The only useful message is confirmation that the error occurs when outputting data to mod_fcgid:
CVT :: Error flushing jpeg data
Try adjusting the FCGI buffer size. There is the FcgidOutputBufferSize parameter which you could try increasing: https://httpd.apache.org/mod_fcgid/mod/mod_fcgid.html#fcgidoutputbuffersize
The buffer should be adequate to the size of a single tile? A few of them? Or "as much as the user can ask for before they're received by the user"?
It's 65K by default, so try doubling this and see if this helps. Double again if necessary. You could even try setting it to zero to disable buffering to see if that helps.
Okay, so:
Three more apache reboots were required,
The last one was - very similar.

# Recorded information
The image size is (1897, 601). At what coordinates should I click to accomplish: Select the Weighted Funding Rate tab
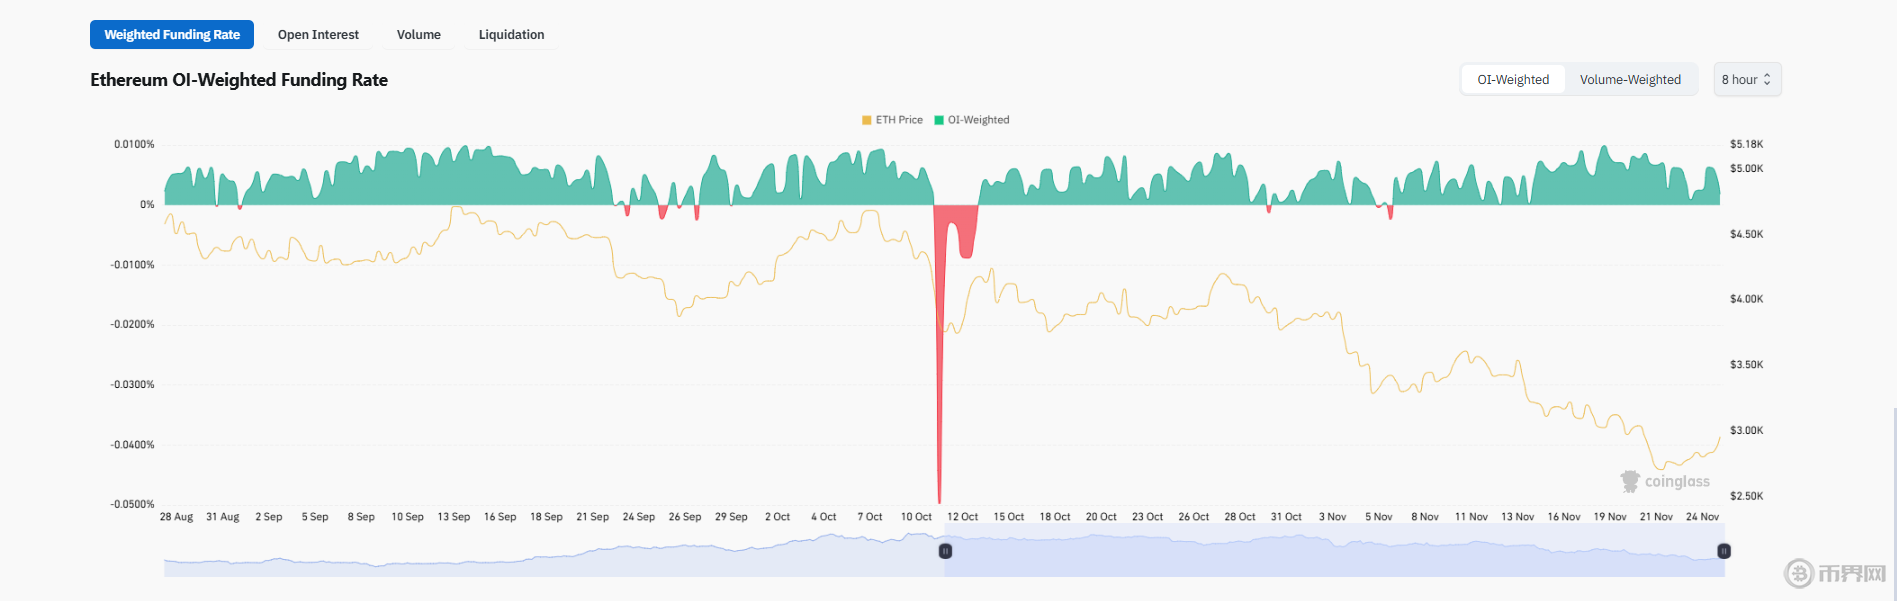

# Prompt A
Answer the following questions using the forum thread above.
(i) Which error message confirms that the error occurs when outputting data to mod_fcgid?
(ii) What is the default size of the FcgidOutputBufferSize parameter?
(iii) To what value could the parameter be set in order to disable buffering?
# Prompt B
Return the passage of the forum thread starting at "It's 65K by" and ending at "- very similar.", copied verbatim.

# Expected answer A
(i) CVT :: Error flushing jpeg data
(ii) 65K
(iii) Zero

# Expected answer B
It's 65K by default, so try doubling this and see if this helps. Double again if necessary. You could even try setting it to zero to disable buffering to see if that helps.
Okay, so:
Three more apache reboots were required,
The last one was - very similar.